Finding a star was not difficult. It doesn’t really matter whether you look at the Mercedes CSC in terms of its visual impact as a concept car on a show stand or its rather more important role as a near production ready compact premium four door coupe, it’s real significance is that it is a completely new design from a mainstream manufacturer that mere mortals are likely to be able to afford. And it was launched in Beijing.
Even more convincing in flesh than photograph, the word from Mercedes top brass is that the production version is changed in detail alone. Price positioned below the C-class as it will be, the CLA seems likely to create an entirely new class of car now, in much the same way its inspiration, the CLS, did in 2004.
But this being China, a place with potholes that can swallow a car whole, SUVs were very much the order of the day and large ones at that. In addition to the now familiar Maserati Kubang, a new Porsche Cayenne GTS and Bentley’s endlessly controversial EXP 9F, Lamborghini unveiled its Urus SUV concept to collective gasps from the crowd. Despite its size and likely weight, even grizzled hacks appeared disinclined to take against it, the general view being that its projected 3000 units sales represented revenue Lamborghini could scarcely pass by on principle and that if it had to make an SUV, it was as well it looked like that. Somewhat cruelly it was unveiled within easy sight of the Bentley and if Crewe had come to China hoping its SUV might look slightly less out of place than it had in Geneva, the proximity of VW’s other super premium SUV might have come as something of a blow.
Read the latest Beijing motor show blogs.

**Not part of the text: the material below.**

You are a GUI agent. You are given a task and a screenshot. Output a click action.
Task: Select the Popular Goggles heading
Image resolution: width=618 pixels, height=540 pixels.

Over at Land Rover there were no such problems. Its gamble to drive the 1 millionth Discovery from Birmingham to Beijing went so smoothly it must have kicked itself for going to the expense of taking three back up cars. It duly rolled onto the stand, a heroically filthy mess after 50 days on what was rarely recognisable as road. It struck a pleasing contrast to the limited edition Range Rover Evoque with remarkably tasteful paint and interior design by Mrs David Beckham intended primarily for the Chinese market but available (in theory at least) in the UK for a trifling £79,995 each, though that does buy you Victoria’s signature on your handbook.